L’estratto di cannabis è più efficace del singolo cannabinoide

29/03/2017 14:41

cannabis estrattoNegli ultimi tempi a livello scientifico e terapeutico è scoppiata la “Cbd mania“. Dopo che diversi studi scientifici hanno portato alla luce i numerosi effetti terapeutici del cannabinoide Cbd, si sono moltiplicati i prodotti che fanno di questo cannabinoide il loro ingrediente principale. Spesso si legge che è un cannabinoide non psicoattivo, e cioè che non causa il tipico effetto di “sballo” comunemente associato alla cannabis. L’affermazione è vera, ma riguarda anche tutti gli altri cannabinoidi (sono oltre 100 quelli ad oggi identificati), che non siano il Thc, unico cannabinoide tra quelli scoperti che ha appunto effetti psicoattivi.

E mentre si moltiplicano i prodotti a base di Cbd puro, dalle gomme da masticare al latte con aggiunta di Cbd, passando per ovuli vaginali, collirio e cerotti transdermici, sono diversi i ricercatori che spiegano che il singolo cannabinoide, quando isolato dal resto delle sostanze contenute dalla pianta, abbia minori effetti terapeutici e minor durata dell’effetto stesso.

La cannabis è infatti una pianta che al suo interno contiene più di 600 sostanze, tra le quali, oltre ai cannabinoidi, vale la pena ricordare i terpeni, i flavonoidi, gli alcoli e gli acidi grassi. Il risultato della combinazione fra tutte queste sostanze è chiamato effetto entourage, ed è dimostrato da numerosi studi scientifici che può modificare significativamente l’azione dei principali principi attivi, migliorandone l’azione e riducendo al minimo i possibili effetti collaterali. I primi studi risalgono al 1974, mentre le ricerche più recenti e accreditate sono dello studioso Ethan B. Russo. Alcuni terpeni ad esempio si legano con neurotrasmettitori come i recettori CB1 e CB2, influenzando diverse funzioni del nostro organismo e la sua risposta ad agenti esterni. Altri sembrano modificare la permeabilità delle cellule modulando, ad esempio, l’assimilazione del Thc. Altri ancora interagiscono con il rilascio di dopamina e serotonina.

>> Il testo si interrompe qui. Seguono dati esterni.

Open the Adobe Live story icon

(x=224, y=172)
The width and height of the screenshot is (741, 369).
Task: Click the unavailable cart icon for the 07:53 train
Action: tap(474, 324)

Nel 2011 uno studio coordinato dal dottor Russo aveva analizzato le sinergie che si vengono a creare tra Thc e terpeni nell’ottica di massimizzare l’efficienza delle terapie a base di Cannabis. “L’incrocio selettivo di terpeni e cannabinoidi – si legge nello studio – è così diventato un obiettivo razionale che può portare a nuovi approcci per disturbi come la depressione resistente ai farmaci, l’ansia, la tossicodipendenza, la demenza ed una serie di disturbi dermatologici, così come per applicazioni industriali come pesticidi più sicuri e antisettici. Un futuro migliore attraverso la cannabis può essere un obiettivo raggiungibile attraverso ulteriori ricerche dell’effetto entourage di questa pianta versatile che può aiutare a rendere effettiva la promessa di questa pianta come “tesoro” farmacologico”.

Mentre secondo gli autori di uno studio pubblicato nel 2015 su Pharmacology and Pharmacy: “In netto contrasto con il CBD purificato, l’estratto clone 202 (una varietà di cannabis ricca di Cbd) ha fornito una chiara correlazione tra le risposte anti-infiammatorie e anti-nocicettive e la dose, con l’aumento delle risposte su dosi crescenti, il che rende questo medicinale la pianta ideale per usi clinici. L’estratto dal clone 202 ha ridotto il gonfiore ed il dolore nei topi, e impedito negli esperimenti in vivo la produzione di TNF (una sostanza infiammatoria, ndr). È probabile che altri componenti nell’estratto entrino in sinergia con il CBD per ottenere l’azione anti-infiammatoria desiderata e riteniamo pertanto l’estratto dal clone 202 superiore rispetto al CBD purificato per il trattamento di patologie infiammatorie”.